Naturally, Tyler hopes to parlay his unexpected college success into a professional career, the notion of which was preposterous five years ago.

"Not even a little bit," Tyler said of pondering the NFL coming out of Oakton High. "Honestly, and I've said it a million times, but my expectations were hopefully senior year touch the field. … Looking back, it's kind of crazy."

And few, if any, relish Tuesday's opportunity more, the chance to play a ranked opponent (9-3 UCLA is No. 17 in the polls) with a dynamic quarterback (Brett Hundley).

"That's the most exciting and energetic part of this whole thing," Tyler said. "None of us really wanted to play, no matter what bowl it was, a sub-par team. We wanted to go play the best of the best to kind of measure up to them and see where we're at. Because we feel we're a lot better than where people rank us or put us."

Tech (8-4) is unranked, and deservedly so. But whether they are justified or not, Gayle lives for such slights, using them as motivation.

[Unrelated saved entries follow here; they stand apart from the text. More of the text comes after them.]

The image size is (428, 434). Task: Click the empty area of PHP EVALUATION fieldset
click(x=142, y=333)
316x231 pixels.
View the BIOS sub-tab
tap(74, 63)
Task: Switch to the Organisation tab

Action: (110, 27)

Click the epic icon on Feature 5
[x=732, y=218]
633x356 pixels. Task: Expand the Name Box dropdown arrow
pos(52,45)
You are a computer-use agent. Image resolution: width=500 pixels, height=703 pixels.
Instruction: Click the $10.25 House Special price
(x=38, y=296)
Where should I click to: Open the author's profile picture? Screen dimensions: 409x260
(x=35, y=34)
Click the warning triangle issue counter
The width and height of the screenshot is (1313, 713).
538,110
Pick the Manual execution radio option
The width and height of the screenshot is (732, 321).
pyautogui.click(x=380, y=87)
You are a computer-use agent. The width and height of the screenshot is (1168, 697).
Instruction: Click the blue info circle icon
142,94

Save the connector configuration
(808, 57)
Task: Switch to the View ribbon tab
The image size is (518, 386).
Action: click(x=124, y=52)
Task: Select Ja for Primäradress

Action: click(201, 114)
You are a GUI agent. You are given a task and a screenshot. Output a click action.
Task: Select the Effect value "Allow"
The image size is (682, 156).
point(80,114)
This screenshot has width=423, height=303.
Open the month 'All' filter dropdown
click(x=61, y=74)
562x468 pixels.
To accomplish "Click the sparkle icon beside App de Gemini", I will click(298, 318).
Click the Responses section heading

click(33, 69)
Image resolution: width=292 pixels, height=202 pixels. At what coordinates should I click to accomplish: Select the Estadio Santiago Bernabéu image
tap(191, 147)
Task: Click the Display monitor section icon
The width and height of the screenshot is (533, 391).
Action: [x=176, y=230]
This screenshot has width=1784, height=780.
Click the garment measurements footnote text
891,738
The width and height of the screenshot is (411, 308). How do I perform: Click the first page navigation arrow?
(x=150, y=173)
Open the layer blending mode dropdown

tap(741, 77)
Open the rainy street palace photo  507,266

For instance, he was none too pleased that media didn't vote him all-conference this season and eagerly anticipated the coaches' verdict a week later — he made third team.

In fact, Gayle thought he belonged on the field as a true freshman back in 2009.

"To be honest, I knew I was going to make an impact as soon as I was in scout (team) lifting and all that," he told the Roanoke Times' Andy Bitter. "I'm like, 'I don't deserve to be in here. I'm better than all these guys.'

"Not trying to sound cocky or anything, but it was just knowing that I'm going to be a guy that can contribute because of the confidence I have in myself and the ability that I know I have."

At 6-foot-4 and 253 pounds, Gayle's ability should translate to the NFL, where Tech coach Frank Beamer believes he could follow Jason Worild's path. Worilds was an all-conference end for the Hokies who has transitioned to an outside linebacker for the Pittsburgh Steelers — he led the team in sacks this season with eight.

"He's going to go hard every rep, in a game, in practice," Beamer said of Gayle. "Jason Worilds was great for our offense because he always pass-rushed so hard in practice. You had to be ready to go. James is the same guy. He gets after those offensive tackles, and if they're not ready to go, he's going to be back there in the quarterback's lap. I really appreciate how hard he plays and how much football means to him and how much he puts into it.

"A guy's that's as athletic as he is, plays the game the way he does, I think there's a place for him (in the pros). Jason's getting ready to make probably a lot of money, the way I see it … and you've got the same kind of guy, I think, in James Gayle."